### TEXT BLOCK
Readers: Heaven preserve us.

And so the question is .... what is it exactly. What is life ?

(Some people, sensing an imminent plunge into something resembling a school chemistry lesson, might choose to get off at this point. If you are one of them then please don’t feel badly about it; it’s not like I’ll ever know. Just try to leave quietly without upsetting the others.)

I have been interested in this topic for a number of years. It would be reasonable to ask why.

Readers: Maybe — but do we really have to ? 

I could talk about the books I have read, about theories and scientific disciplines but that would be to miss the essential thing, which is  more to do with the sense of wonder we experience when we stand back and contemplate the mysterious world that surrounds us. And so it was in my case, initially through literature and film — and in particular, Stanislaw Lem’s book, Solaris and the later film adaptation by Andrei Tarkovsky — that I first caught a glimpse of the world seen as a stranger or innocent might see it.

### WHAT YOU NEED TO DO
• 1. In the passage on the question of life, what does the writer name as the essential thing behind a long interest in the topic, instead of books, theories and scientific disciplines?
• 2. Transcribe the passage on the question of life word for word, starting at "Readers: Heaven preserve" and ending at "really have to ?".

### DATASET EXTRACT

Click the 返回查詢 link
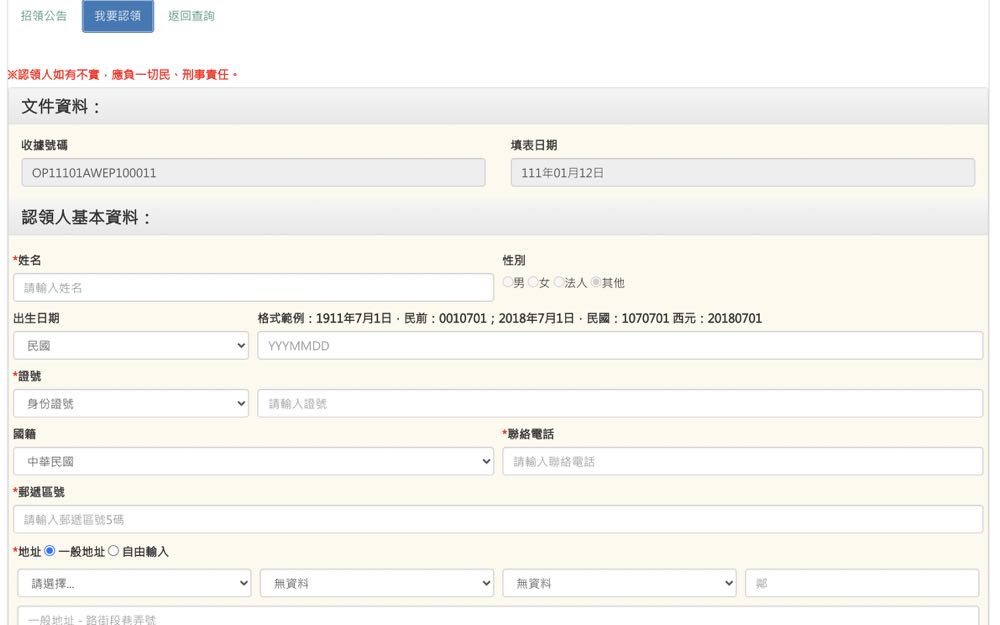The image size is (1000, 625). 191,16
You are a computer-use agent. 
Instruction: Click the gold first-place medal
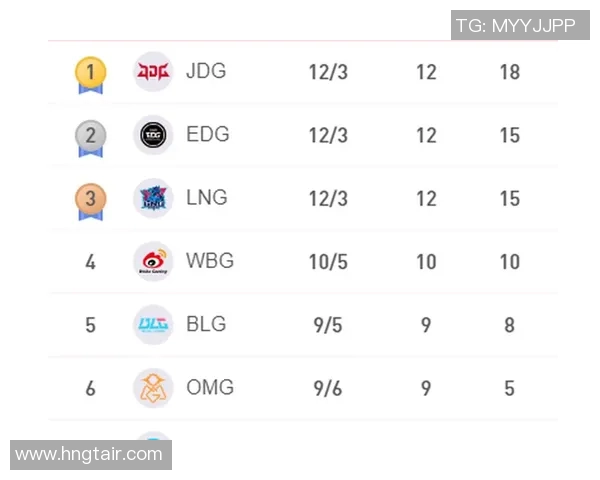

### PROBLEM SOLUTIONS
• 1. The writer names the sense of wonder we feel when we stand back and contemplate the mysterious world around us. For the writer, this began through literature and film, especially Stanislaw Lem's book Solaris and Andrei Tarkovsky's later film adaptation. Through them the writer first glimpsed the world as a stranger or innocent might see it.

• 2.
Readers: Heaven preserve us.

And so the question is .... what is it exactly. What is life ?

(Some people, sensing an imminent plunge into something resembling a school chemistry lesson, might choose to get off at this point. If you are one of them then please don’t feel badly about it; it’s not like I’ll ever know. Just try to leave quietly without upsetting the others.)

I have been interested in this topic for a number of years. It would be reasonable to ask why.

Readers: Maybe — but do we really have to ?